Otomi

Deux récits sont à découvrir dans ce livre :

La chasteté d’Otomi :

Dans un village japonais évacué en prévision d’une attaque, un homme rôde et finit, poussé par une pluie battante, par pénétrer dans une maison qui n’est pas la sienne. Quelle n’est donc pas sa surprise lorsqu’une habitante des lieux arrive quelques instants plus tard ! C’est Otomi, une fidèle servante de la propriétaire des lieux. Elle est venue, au mépris du danger de l’attaque imminente, rechercher Miké, un chat sans qui sa patronne était partie. Se retrouvant seul avec Otomi, l’homme a vite voulu profiter de la situation pour tenter de posséder Otomi…

Le martyr :

Un tout petit enfant abandonné a été recueilli par les prêtres de la mission catholique Santa Lucia, à Nagasaki. Baptisé Lorenzo, il va être éduqué sur place et montrer au fil des ans une ferveur à la prière et à la vie religieuse sans pareilles. Quelques années plus tard, soupçonné de cacher une relation amoureuse avec une paroissienne, il va être exclus de sa communauté de Santa Lucia et se retrouver à la rue comme un pêcheur infidèle, comme un moins que rien…
 

Par sylvestre, le 1 janvier 2001

Notre avis sur Otomi

Adaptés de contes du Japonais Ryûnosuke Akutagawa (1892-1927) comme c’était déjà le cas avec Rashômon également aux éditions Les Enfants Rouges, les deux récits rassemblés dans Otomi mettent une fois de plus en lumière le talent dont ont su faire preuve le scénariste Mk. Deville et le dessinateur Philippe Nicloux en s’appropriant les textes et en les traduisant en images avec une très grande sensibilité.

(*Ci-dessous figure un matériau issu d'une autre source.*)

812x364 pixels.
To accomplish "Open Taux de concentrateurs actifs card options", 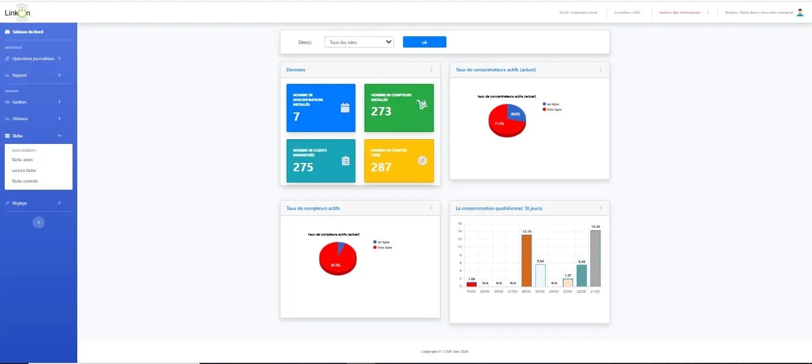I will (600, 70).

Ces deux histoires parviennent en effet à émouvoir vraiment et ce pouvoir qu’elles ont sur le lecteur trouve peut-être son explication dans la manière avec laquelle les auteurs ont abordé leur travail d’adaptation. On observe par exemple un style de découpage et une narration qui répondent à des codes chers à la bande dessinée asiatique. La scène initiale et interminable de la pluie qui tombe sur le village d’Otomi et de Shinko en est une illustration : la distorsion du temps… Les successions de plans orientés tous dans une direction différente (six, soit un par case, en page 31) en est une autre : découpages acrobatiques des scènes d’action… Le fait que les planches soient en noir et blanc pousse à comparer au manga, aussi. Et pourtant… Pourtant on ne se risquera pas à parler de manga, cet ouvrage pouvant aussi souffrir de la comparaison avec d’excellentes réalisations comme on en trouve au catalogue de prestigieuses collections comme Ecritures, chez Casterman.

La superbe couverture d’Otomi ne manquera pas de vous attirer l’œil. Même s’il est vrai que son visuel est un tantinet racoleur, il ne trompe pas pour autant sur la marchandise et la lecture des deux récits, si agréable et si touchante, finira de toutes façons par vous séduire en chatouillant chez vous d’autres sentiments que celui qui a brillé dans vos yeux et traversé l’esprit du clochard Shinkô alors qu’il était "seul au monde" avec la dévouée servante qui a donné son nom à ce recueil !

Les deux histoires m’ont plu. La première est pour ainsi dire le portrait d’une femme d’honneur. La seconde, autrement plus dramatique, aura au final eu ma préférence. Est-ce parce que son casting rapprochait plus son contexte de notre culture européenne ? Ou bien est-ce parce que ce récit, une fois après avoir dévoilé ses secrets, pousse le lecteur à le parcourir à nouveau avec d’autres yeux ?

N’hésitez pas à vous procurer Otomi. C’est un excellent ouvrage à découvrir aux éditions Les Enfants Rouges.